Practical Considerations

  • Exporters shipping 9A012.a.1 UAVs to Country Group A:1 with “No License Required” should ensure that the vehicles are ultimately destined to an authorized destination, that no prohibited parties or end uses are involved, and that all records required under the EAR are maintained.
  • When relying on license exception STA to export qualifying MT-controlled 9A012 and 9A120 UAVs, exporters must ensure that they adopt processes to comply with all required elements of the license exception, including consignee statement, notification, and recordkeeping requirements.
  • Exporters should continue to gather end use certifications as required or otherwise conduct sufficient diligence to ensure compliance with the EAR.

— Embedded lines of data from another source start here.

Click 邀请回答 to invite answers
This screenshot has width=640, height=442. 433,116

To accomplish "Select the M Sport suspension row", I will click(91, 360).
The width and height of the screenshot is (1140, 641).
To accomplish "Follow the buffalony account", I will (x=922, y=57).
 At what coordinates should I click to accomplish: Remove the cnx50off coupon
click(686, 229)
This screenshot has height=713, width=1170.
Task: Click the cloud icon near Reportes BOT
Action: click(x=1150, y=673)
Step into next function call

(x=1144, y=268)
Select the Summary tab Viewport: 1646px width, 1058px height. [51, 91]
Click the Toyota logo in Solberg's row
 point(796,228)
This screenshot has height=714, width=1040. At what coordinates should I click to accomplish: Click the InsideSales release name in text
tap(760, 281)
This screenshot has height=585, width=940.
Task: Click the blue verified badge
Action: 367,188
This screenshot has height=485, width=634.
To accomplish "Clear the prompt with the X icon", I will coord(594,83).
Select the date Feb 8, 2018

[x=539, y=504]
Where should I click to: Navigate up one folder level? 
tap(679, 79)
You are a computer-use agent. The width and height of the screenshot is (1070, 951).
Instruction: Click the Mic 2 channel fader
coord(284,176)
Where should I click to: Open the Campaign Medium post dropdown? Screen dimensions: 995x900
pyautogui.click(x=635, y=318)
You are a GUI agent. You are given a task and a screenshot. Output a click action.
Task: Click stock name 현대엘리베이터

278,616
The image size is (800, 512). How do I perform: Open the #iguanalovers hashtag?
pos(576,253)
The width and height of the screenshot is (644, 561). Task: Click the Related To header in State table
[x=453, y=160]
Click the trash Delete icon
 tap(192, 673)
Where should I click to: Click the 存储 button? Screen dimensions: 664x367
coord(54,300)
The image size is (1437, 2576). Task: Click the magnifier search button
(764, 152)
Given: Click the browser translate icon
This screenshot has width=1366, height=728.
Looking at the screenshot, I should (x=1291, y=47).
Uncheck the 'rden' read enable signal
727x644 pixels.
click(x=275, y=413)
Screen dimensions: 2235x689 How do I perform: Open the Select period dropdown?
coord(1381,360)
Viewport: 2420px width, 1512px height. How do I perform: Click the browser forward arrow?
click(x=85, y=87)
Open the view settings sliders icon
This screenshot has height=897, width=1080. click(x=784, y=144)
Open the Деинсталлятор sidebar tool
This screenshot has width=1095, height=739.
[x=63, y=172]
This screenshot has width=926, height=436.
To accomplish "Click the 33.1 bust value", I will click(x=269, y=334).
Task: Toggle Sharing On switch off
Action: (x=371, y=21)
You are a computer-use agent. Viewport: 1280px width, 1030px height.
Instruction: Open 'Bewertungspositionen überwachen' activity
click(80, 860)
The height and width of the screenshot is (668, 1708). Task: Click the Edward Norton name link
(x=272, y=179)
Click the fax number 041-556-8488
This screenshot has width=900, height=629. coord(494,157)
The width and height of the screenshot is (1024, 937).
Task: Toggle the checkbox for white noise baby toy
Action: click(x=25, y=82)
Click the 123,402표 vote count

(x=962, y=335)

  • Note that it is generally prohibited to sell, transfer, export, reexport, finance, order, buy, remove, conceal, store, use, loan, dispose of, transport, forward, or otherwise service any item that you know or should know was exported, reexported, or transferred (in-country) in violation of the EAR in the past, i.e., less sensitive or more capable UAVs and related items that were previously exported or reexported in violation of the EAR before the effective date of the IFR.
  • In December 2025, the Federal Communications Commission (FCC) implemented broad import restrictions on foreign-produced UAVs through its Covered List, which may impact the ability to return such items to the United States even if lawfully exported. FCC expertise should be consulted for compliance.
  • For purposes of receiving foreign investment, U.S. businesses that produce, design, test, manufacture, fabricate, or develop commercial UAVs may be relieved from mandatory declarations to the Committee on Foreign Investment in the United States (CFIUS) for covered transactions with investors from close allied countries, to the extent that no export license is required for the investor’s country, or if License Exception STA applies under this rule relaxation. That is a highly technical assessment on which CFIUS counsel should be consulted.

Law clerk Channing Jones contributed to this article.